Non, l’indépendant ne peut pas profiter de la procédure de reclassement externe et est donc confronté à une situation très difficile financièrement durant la période où il recherche une nouvelle activité ou souhaite se reconvertir professionnellement. Les indépendants ne peuvent pas profiter non plus de la prise en charge des frais résultant de l’application des mesures de réhabilitation ou de reconversion prévues pour les bénéficiaires d’un reclassement interne ou externe, ni de la prise en charge, totale ou partielle, des dépenses de mesures de qualification individuelles pour chômeurs, indemnisés ou non, inscrits à l’ADEM, en vue d’augmenter leur employabilité. Il serait donc bienvenu que le législateur s’attaque à cette discrimination des indépendants en ouvrant expressément des droits équivalents aux travailleurs non salariés.

Peut-on exercer une activité en cas de pension de vieillesse anticipée ?

Le bénéficiaire d’une pension de vieillesse anticipée (donc jusqu’à l’âge de 65 ans accomplis) peut théoriquement exercer une activité professionnelle, salariée ou non salariée, mais les conséquences sur le montant brut de sa pension varient radicalement en fonction du caractère salarié ou non de son activité. Dans le cas d’une activité non salariée, si le revenu d’une année dépasse par mois un tiers du salaire social minimum, la pension de vieillesse anticipée est retirée, alors que dans le cas d’une activité salariée, si le salaire annuel dépasse par mois un tiers du salaire social minimum et reste inférieur à la moyenne des 5 salaires/revenus annuels cotisables les plus élevés de la carrière d’assurance, la pension de vieillesse anticipée est réduite dans la mesure où la somme de la pension et du salaire dépasse la moyenne des 5 salaires/revenus annuels cotisables les plus élevés de la carrière d’assurance.
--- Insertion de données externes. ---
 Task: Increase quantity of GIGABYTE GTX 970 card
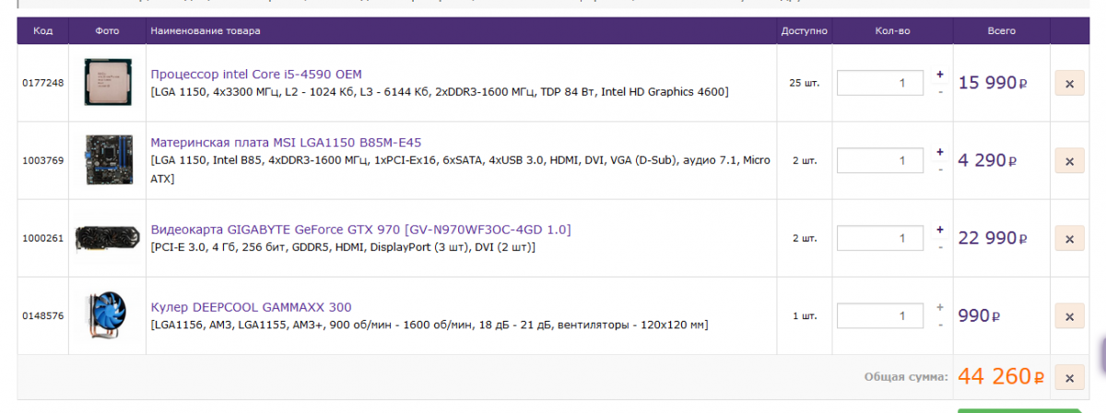(940, 230)
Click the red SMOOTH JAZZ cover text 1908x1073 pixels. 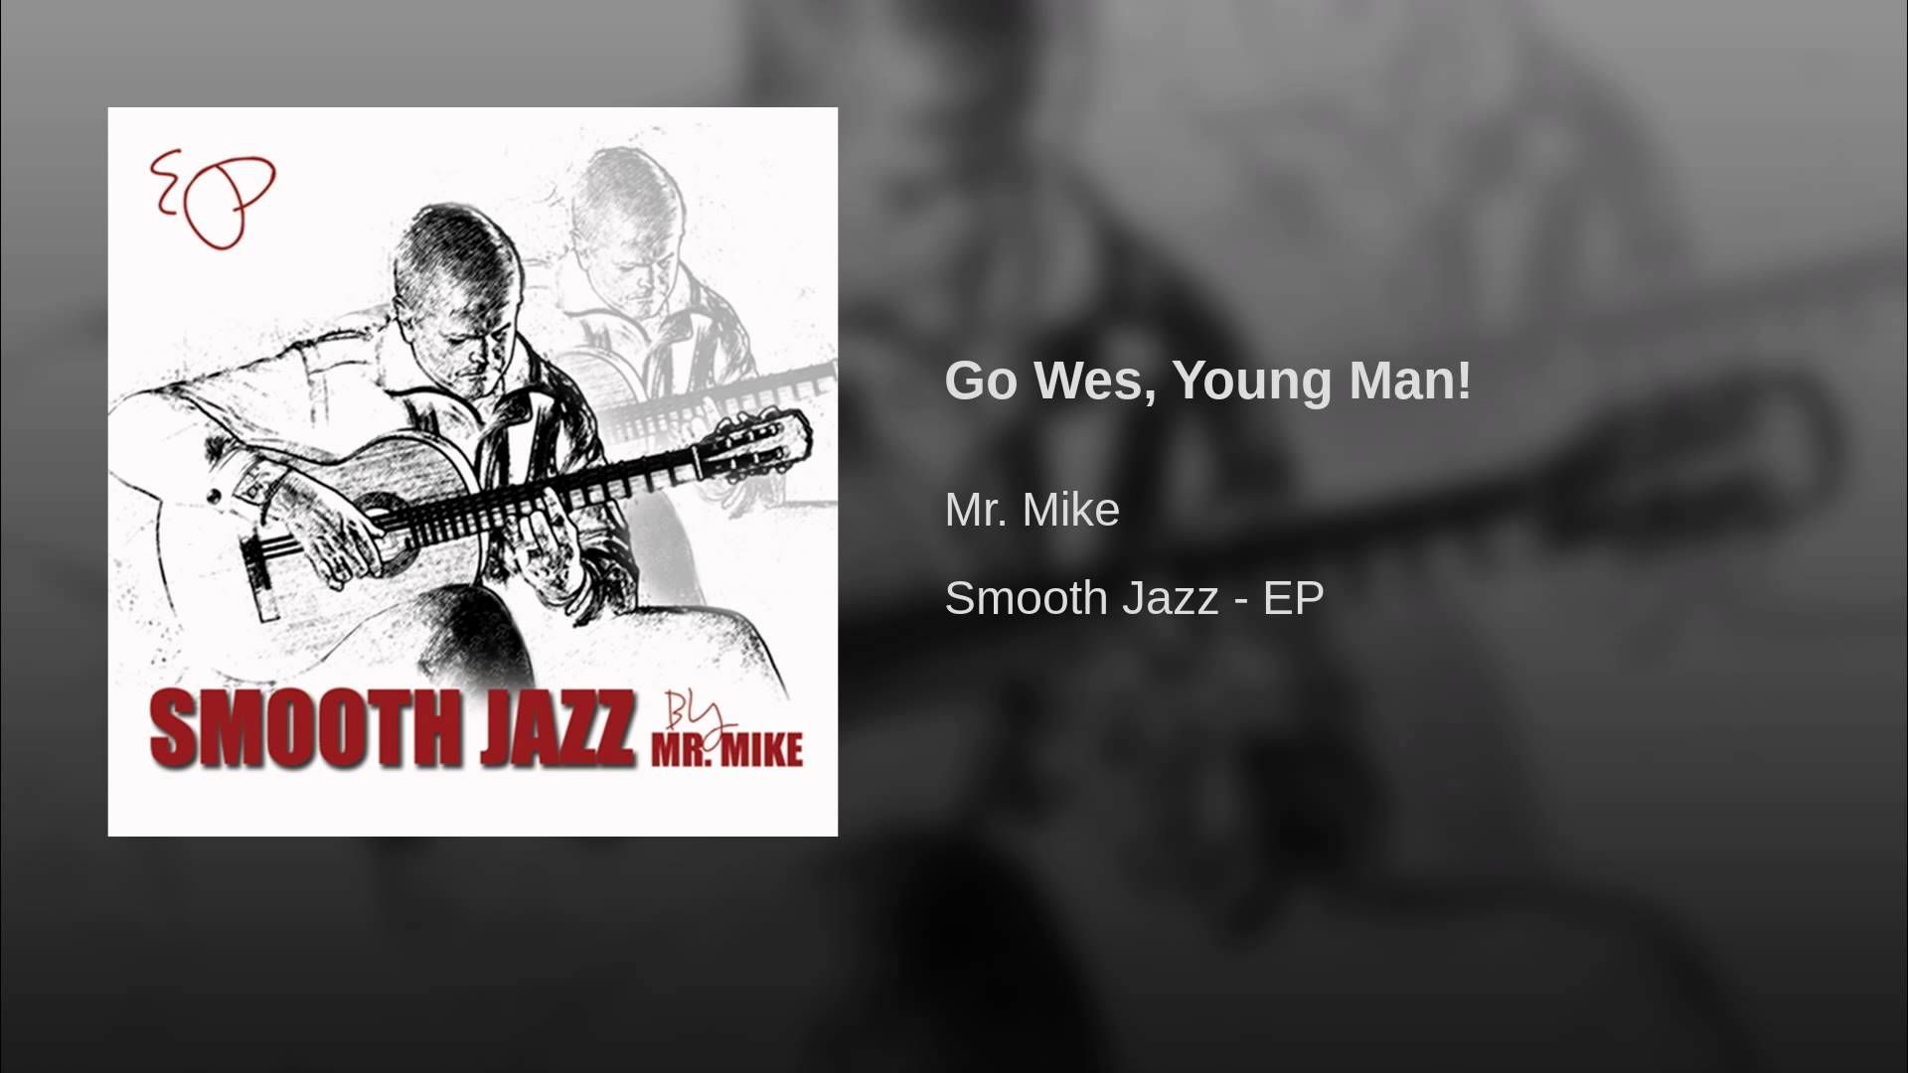(x=392, y=727)
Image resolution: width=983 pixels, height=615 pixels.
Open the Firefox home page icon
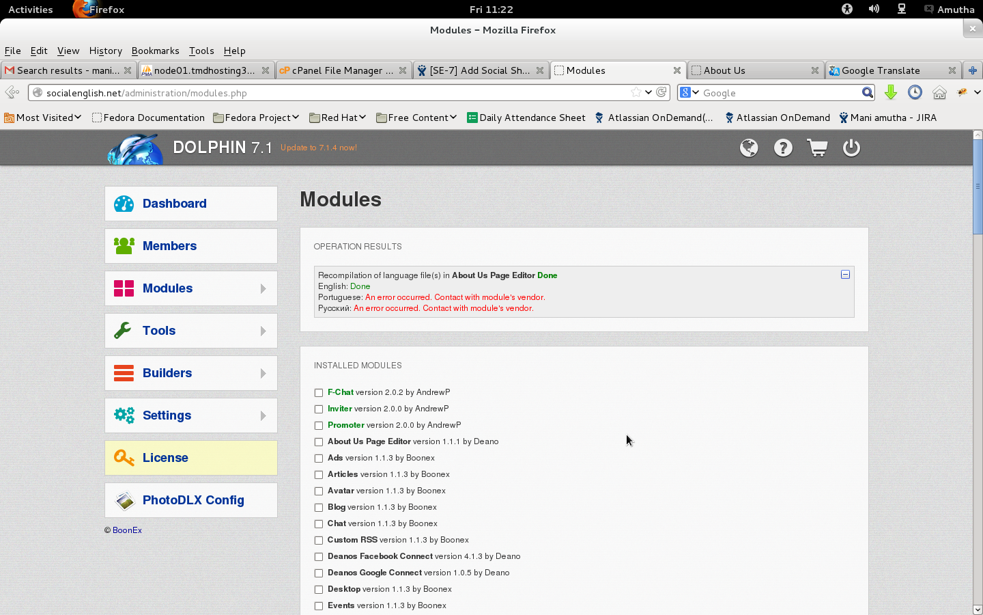939,92
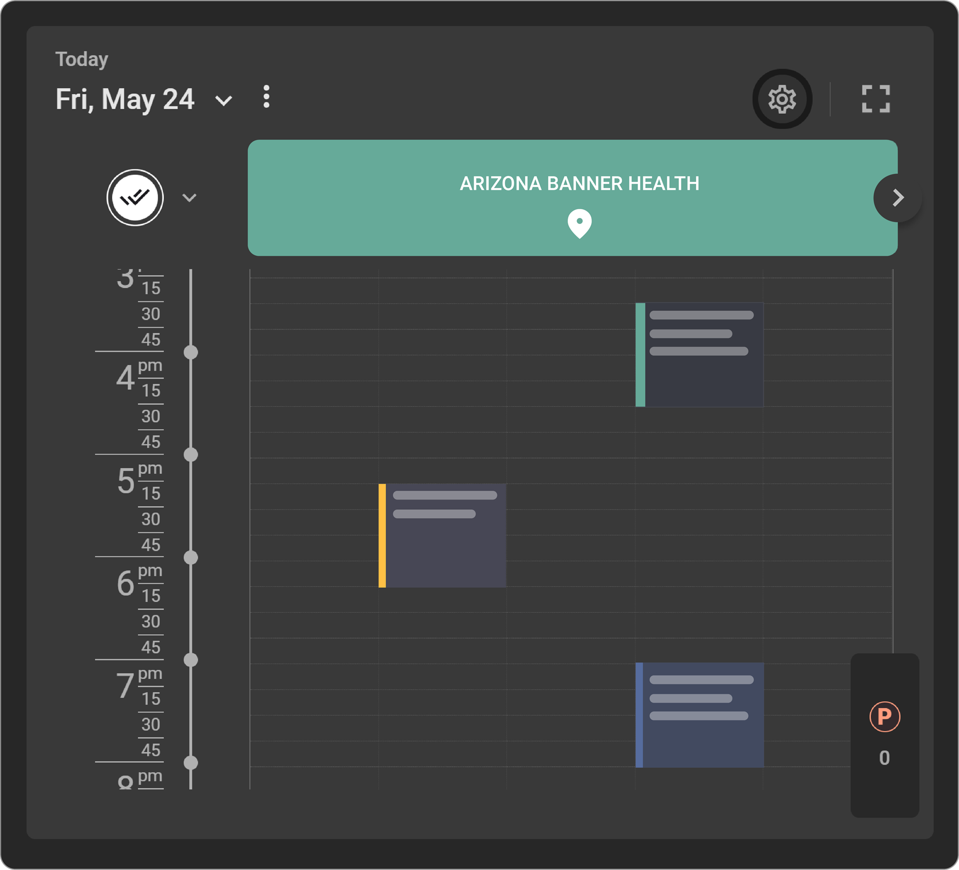Click the 6 pm timeline marker dot
959x870 pixels.
(x=191, y=557)
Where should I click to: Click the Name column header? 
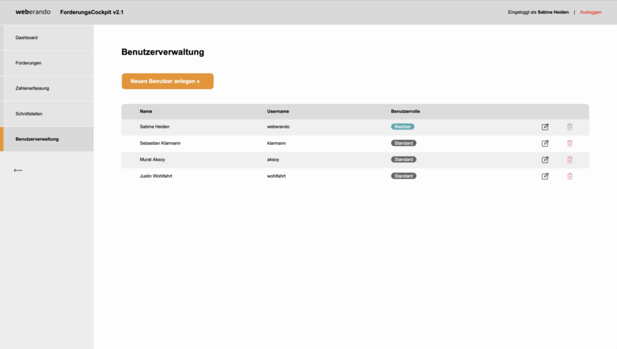(x=146, y=112)
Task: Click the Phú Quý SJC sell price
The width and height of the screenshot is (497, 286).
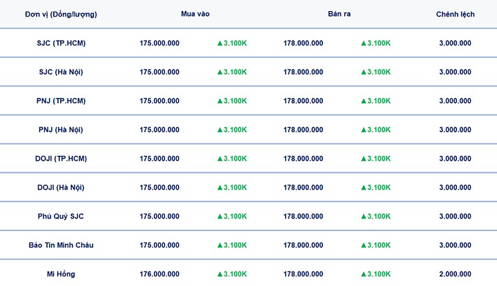Action: pos(303,216)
A nos yeux, cette discrimination entre le salarié et l’indépendant est injustifiée et mérite d’être abolie au plus vite.

Quelles sont les recommandations que l’UEL adresse au prochain gouvernement ?
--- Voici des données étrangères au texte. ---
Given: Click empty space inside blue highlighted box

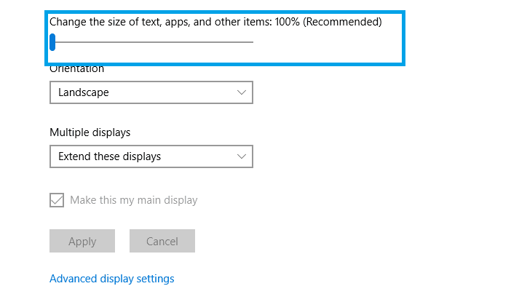Looking at the screenshot, I should point(326,46).
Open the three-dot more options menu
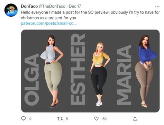 [x=157, y=6]
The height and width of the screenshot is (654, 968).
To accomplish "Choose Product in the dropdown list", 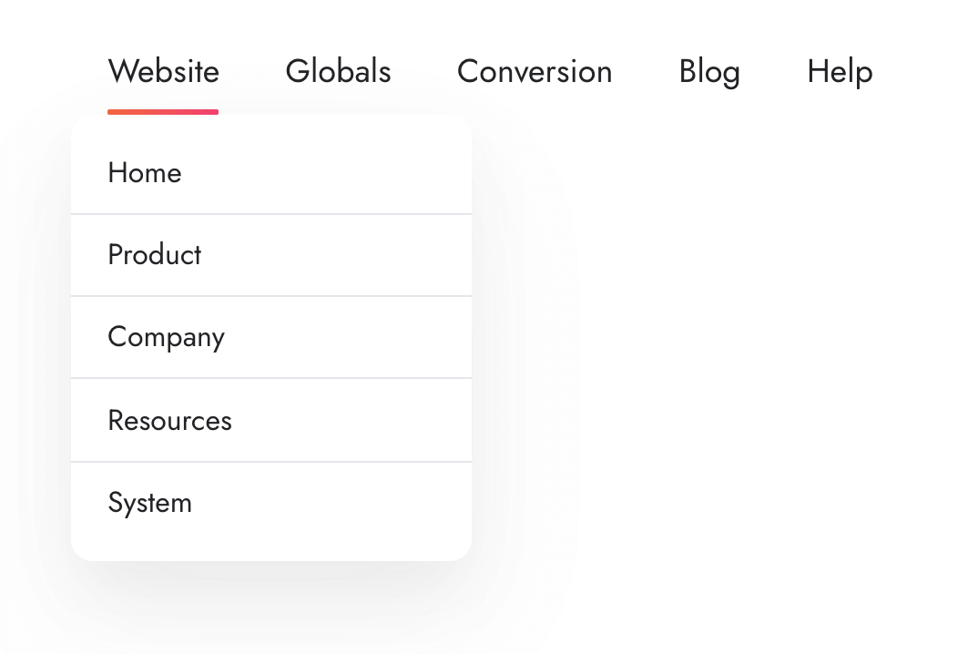I will point(155,255).
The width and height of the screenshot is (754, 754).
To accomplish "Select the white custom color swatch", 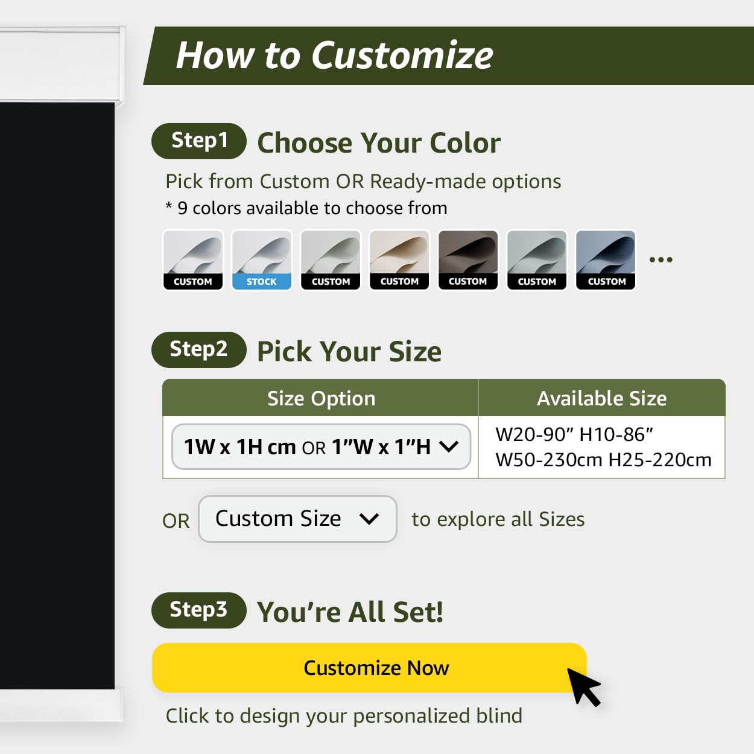I will tap(193, 260).
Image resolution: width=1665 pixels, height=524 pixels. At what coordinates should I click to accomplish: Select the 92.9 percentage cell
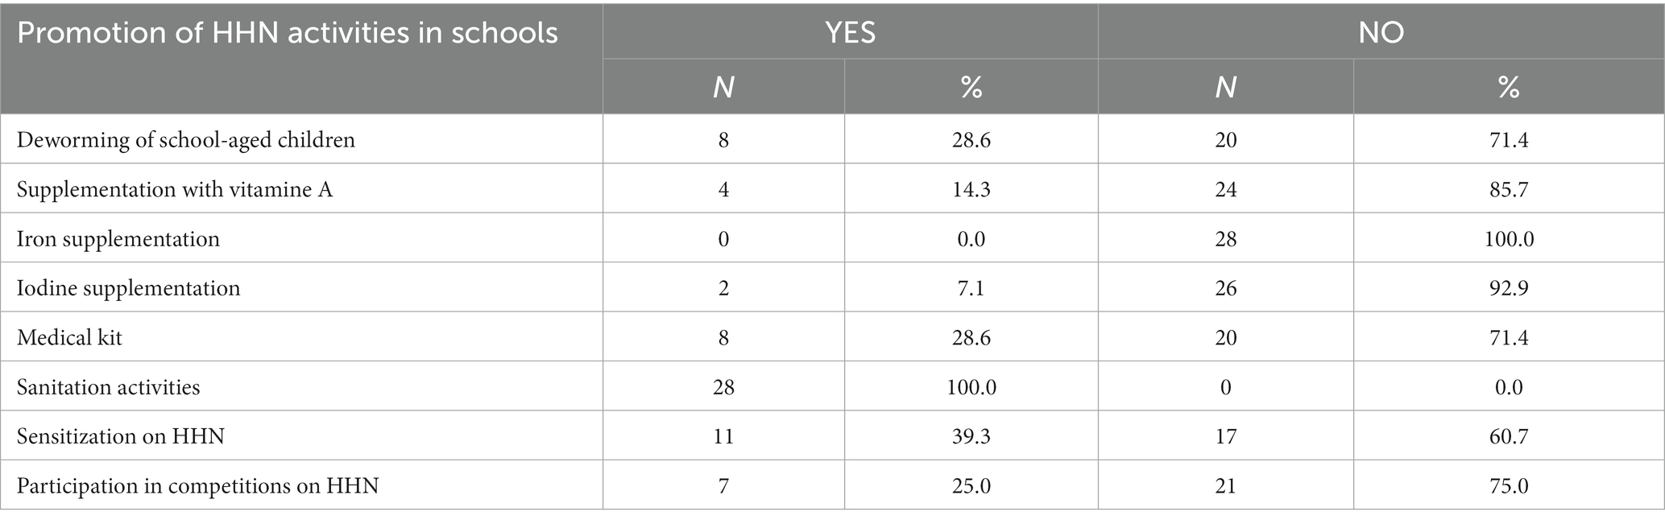click(1509, 288)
Nous invitons le prochain gouvernement à réévaluer la situation au niveau des prestations disponibles pour les indépendants et les salariés, des conditions pour y avoir accès, et de leur financement en vue de procéder, le cas échéant, à un rapprochement des deux régimes. La question du statut du travailleur et de l’indépendant en général mérite d’ailleurs une réflexion plus profonde, ne serait-ce que dans le cadre des nouvelles formes du travail liées à la digitalisation.